» INPUT
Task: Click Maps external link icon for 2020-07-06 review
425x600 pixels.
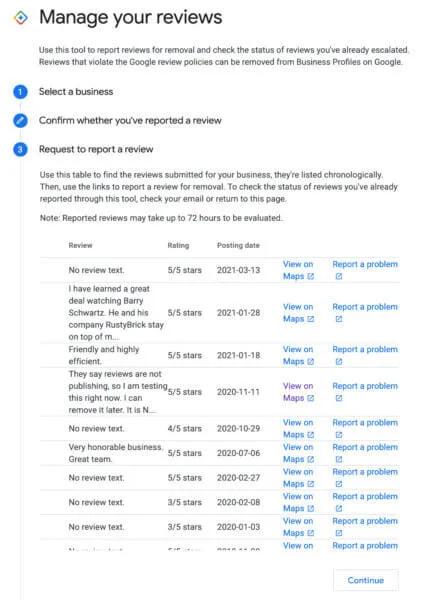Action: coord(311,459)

...

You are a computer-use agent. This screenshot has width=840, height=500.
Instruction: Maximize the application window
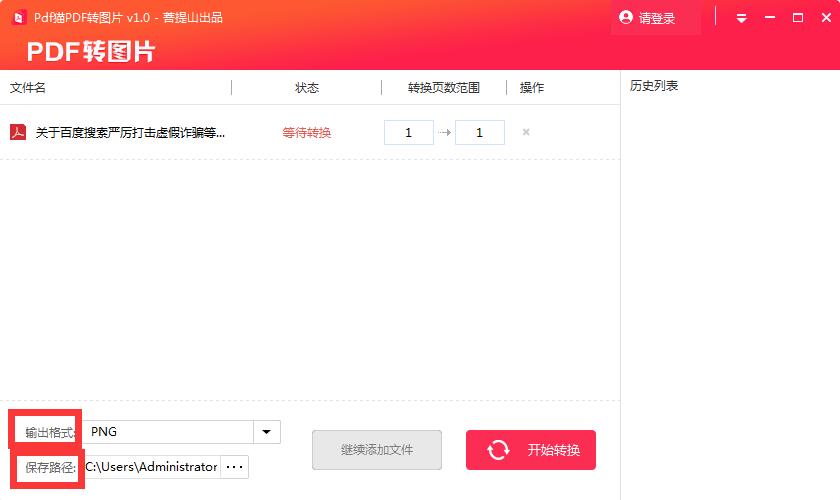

» ASSIGNMENT
Above are the records; copy exactly the lines from the line with "You are a computer-use" through the line with "Instruction: Maximize the application window", both included.

» SOLUTION FOR THIS TASK
You are a computer-use agent. This screenshot has width=840, height=500.
Instruction: Maximize the application window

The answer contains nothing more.